Text for analysis:
[51] For instance, Anfarr, the "Spotted;" Tarren, "Wheat-flour;" &c. &c.
[52] It is used by the northern people, the Abyssinians, Gallas, Adail,
Eesa and Gudabirsi; the southern Somal ignore it.
[53] The most dangerous disease is small-pox, which history traces to
Eastern Abyssinia, where it still becomes at times a violent epidemic,
sweeping off its thousands. The patient, if a man of note, is placed upon
the sand, and fed with rice or millet bread till he recovers or dies. The
chicken-pox kills many infants; they are treated by bathing in the fresh
blood of a sheep, covered with the skin, and exposed to the sun. Smoke and
glare, dirt and flies, cold winds and naked extremities, cause ophthalmia,
especially in the hills; this disease rarely blinds any save the citizens,
and no remedy is known. Dysentery is cured by rice and sour milk, patients
also drink clarified cows' butter; and in bad cases the stomach is
cauterized, fire and disease, according to the Somal, never coexisting.
Haemorroids, when dry, are reduced by a stick used as a bougie and allowed
to remain in loco all night. Sometimes the part affected is cupped with a
horn and knife, or a leech performs excision. The diet is camels' or
goats' flesh and milk; clarified butter and Bussorab dates--rice and
mutton are carefully avoided. For a certain local disease, they use senna
or colocynth, anoint the body with sulphur boiled in ghee, and expose it
to the sun, or they leave the patient all night in the dew;--abstinence
and perspiration generally effect a cure.

About this exercise: Set down, word for word, the part of the numbered notes on the Somal between "Haemorroids, when dry, are" and "effect a cure.", inclusive.

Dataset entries
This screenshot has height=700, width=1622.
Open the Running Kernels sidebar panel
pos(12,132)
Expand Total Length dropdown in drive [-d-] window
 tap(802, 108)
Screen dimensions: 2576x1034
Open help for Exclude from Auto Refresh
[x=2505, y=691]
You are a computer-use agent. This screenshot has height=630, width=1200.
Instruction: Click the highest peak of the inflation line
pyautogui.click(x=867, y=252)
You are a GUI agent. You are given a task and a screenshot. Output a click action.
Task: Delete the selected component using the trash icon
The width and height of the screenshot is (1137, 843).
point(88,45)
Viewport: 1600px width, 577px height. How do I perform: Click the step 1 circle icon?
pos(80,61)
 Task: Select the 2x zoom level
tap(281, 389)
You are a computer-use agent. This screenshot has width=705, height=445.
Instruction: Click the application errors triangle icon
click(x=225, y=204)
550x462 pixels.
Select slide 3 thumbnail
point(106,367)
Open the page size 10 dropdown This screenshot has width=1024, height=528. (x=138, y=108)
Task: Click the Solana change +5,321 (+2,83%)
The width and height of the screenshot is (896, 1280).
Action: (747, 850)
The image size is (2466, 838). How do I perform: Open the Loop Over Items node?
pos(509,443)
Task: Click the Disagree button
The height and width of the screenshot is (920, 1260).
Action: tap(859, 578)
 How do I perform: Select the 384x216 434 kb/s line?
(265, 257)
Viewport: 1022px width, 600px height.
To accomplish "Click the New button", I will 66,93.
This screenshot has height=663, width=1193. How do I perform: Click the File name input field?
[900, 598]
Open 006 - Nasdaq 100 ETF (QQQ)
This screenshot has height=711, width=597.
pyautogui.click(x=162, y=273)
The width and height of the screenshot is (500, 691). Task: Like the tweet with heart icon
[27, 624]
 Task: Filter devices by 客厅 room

Answer space:
Haemorroids, when dry, are reduced by a stick used as a bougie and allowed
to remain in loco all night. Sometimes the part affected is cupped with a
horn and knife, or a leech performs excision. The diet is camels' or
goats' flesh and milk; clarified butter and Bussorab dates--rice and
mutton are carefully avoided. For a certain local disease, they use senna
or colocynth, anoint the body with sulphur boiled in ghee, and expose it
to the sun, or they leave the patient all night in the dew;--abstinence
and perspiration generally effect a cure.